§ **Вопросы к тексту**:
**a)** Проверьте по тексту, верны ли утверждения (i), (ii) и (iii). Для каждого ответьте «да» или «нет» и приведите в кавычках решающие слова текста.
(i) Католическая церковь поминает святую Веронику 12 июля.
(ii) Константин Багрянородный считал, что плат Спасителю дала святая Вероника по пути на Голгофу.
(iii) Апостола Фаддея по-сирийски называют Аддай.
**b)** Какой болезнью, согласно тексту, заболел эдесский царь Авгар?

§ **Текст**:
----

Но меня волновала судьба той похороненной галереи. Возможно, ее найдут, как нашли фаюмские портреты, ценность которых не только в высочайшем мастерстве живописцев, но в подлинности людей, живших почти за две тысячи лет до меня. Осязаемость прошлого создают не поэмы, не философские трактаты, а подлинники иного рода — берестяная грамота, в которой один новгородец просит другого доставить ему на покос свежего коня и чистую рубаху, или папирус, отправленный солдатом легиона, стоявшего на Дунае: солдат, поздоровавшись со всей родней поименно — совсем как наш крестьянский сын — укоряет ее: «Я отправил вам семь писем, а вы не отвечаете, будто я чужой вам», — и обещает выпросить отпуск у командира…
И та галерея лиц — а там, наверное, все пьяные, и главное, упорные, ошарашенные своей правотой, ни в какую, до смертоубийства, не желающие понимать, что студия мала для ростового портрета, тем более на коне с шашкой наголо — могла бы стать самым подлинным портретом Гражданской войны. Ведь свет, рисующий сам себя, лгать не может.
Но так ли это?
И я пустился в размышления о природе света, рисующего себя, и утонул в них.
* * *
Самой первой иконой считается Спас Нерукотворный. Он же — первая фотография, поскольку изображение было получено без участия художника. Христианское предание знает о двух прижизненных изображениях Иисуса. 12 июля Католическая церковь поминает святую Веронику — благочестивую еврейку, протянувшую Спасителю кусок ткани по пути на Голгофу, чтобы Он вытер с Лица кровавый пот. Лицо отпечаталось на ткани, которая почитается как Плат святой Вероники. «Фотография» Христа страдающего стала сокровищем западной традиции, хотя о ней знали и на востоке — пусть и не в том же виде.
Константин Багрянородный считал, что плат дал Спасителю один из учеников в Гефсиманском саду. «Когда Христос должен был идти на вольную смерть, когда, являя человеческую немощь, Он явился боящимся и молящимся, когда пот капал с него, подобно каплям крови, как указывает евангельское повествование (Лк. 22:44), тогда, говорят, взяв у одного из учеников этот ныне видимый кусок ткани, он вытер им ручейки пота, и тотчас отпечатался Его боговидный Лик».
Но главное предание Востока все же основно на истории об эдесском царе Авгаре, заболевшем проказой и исцелившемся нерукотворным изображением Христа, которое возложил себе на голову и уста. Как во всяком предании, в этом существует множество вариантов, разночтений, но есть два неизменных момента. Первый: прежде чем исцелиться, Авгар уверовал; узнав о пришествии Мессии, написал Ему письмо с просьбой изложить Его учение и отправил его с посольством — и Спаситель ответил, пообещав прислать верного человека — им впоследствии стал апостол Фаддей, по-сирийски Аддай. Помимо письма посольство доставило и «отпечаток образа на льне», которым Авгар исцелился, а Фаддей впоследствии рассказал царю историю происхождения «изображения без красок от пота».

----

§ **Исходные данные**:
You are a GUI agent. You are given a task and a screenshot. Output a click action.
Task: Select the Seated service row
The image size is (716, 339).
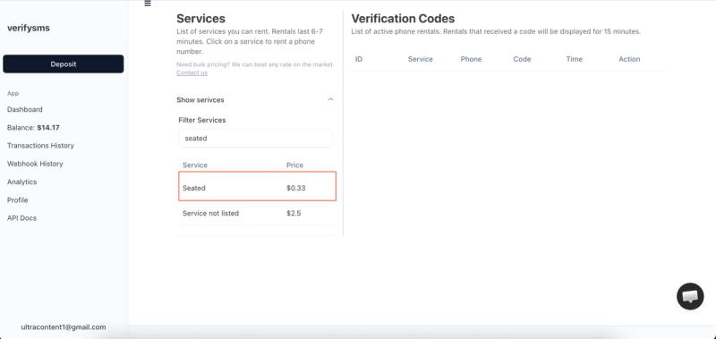pyautogui.click(x=257, y=186)
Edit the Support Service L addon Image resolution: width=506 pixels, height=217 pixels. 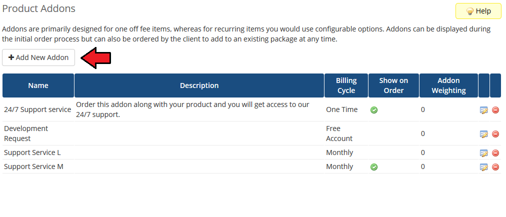pyautogui.click(x=484, y=153)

----

§ **Ответы к заданиям**:
**a)**
(i) Да: «12 июля Католическая церковь поминает святую Веронику».
(ii) Нет: «Константин Багрянородный считал, что плат дал Спасителю один из учеников в Гефсиманском саду».
(iii) Да: «апостол Фаддей, по-сирийски Аддай».

**b)** Проказой.